Italian coastguards find 13 immigrants’ bodies
LAMPEDUSA: Coastguards have found the bodies of 13 African immigrants aboard a small boat off southern Italy, and survivors said on Monday at least 50 more corpses were dumped at sea during a horrific 16-day voyage.
A spokesman for the Italian coastguards said 15 illegal immigrants, all believed to come from Somalia, were plucked alive late on Sunday from a vessel drifting in international waters southeast of the remote Mediterranean island of Lampedusa. The gaunt Africans, huddled in blankets, told their rescuers that at least 80 people had boarded the boat on the north African coastline on October 3 and that most of them had died at sea of hunger and cold during their nightmarish odyssey.

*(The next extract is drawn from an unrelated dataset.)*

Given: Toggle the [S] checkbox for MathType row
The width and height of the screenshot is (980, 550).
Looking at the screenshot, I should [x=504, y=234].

“No captain travelled with them and they said that during the voyage they lost their way,” the coastguard spokesman said, adding that under normal circumstances it can take less than a day to reach Lampedusa from nearby Tunisia and Libya.
“At the beginning they threw the bodies in the water, but then they didn’t even have the strength to do that,” he said.
Italian Interior Minister Giuseppe Pisanu called it a “human tragedy that weighed, above all, on Europe’s civil conscience”. He also called on African states to do more to halt desperate migrants leaving in search of a better life in the West.
It was the second tragedy involving illegal immigrants off Lampedusa within three days. On Friday, seven Africans, including three children, died before their boat could reach the barren, remote island. Another 25 people survived.
Coastguards on Sunday found bodies stuffed inside the boat’s engine room and under the deck. Emaciated survivors begged for help and were whisked to Lampedusa aboard a coastguard launch.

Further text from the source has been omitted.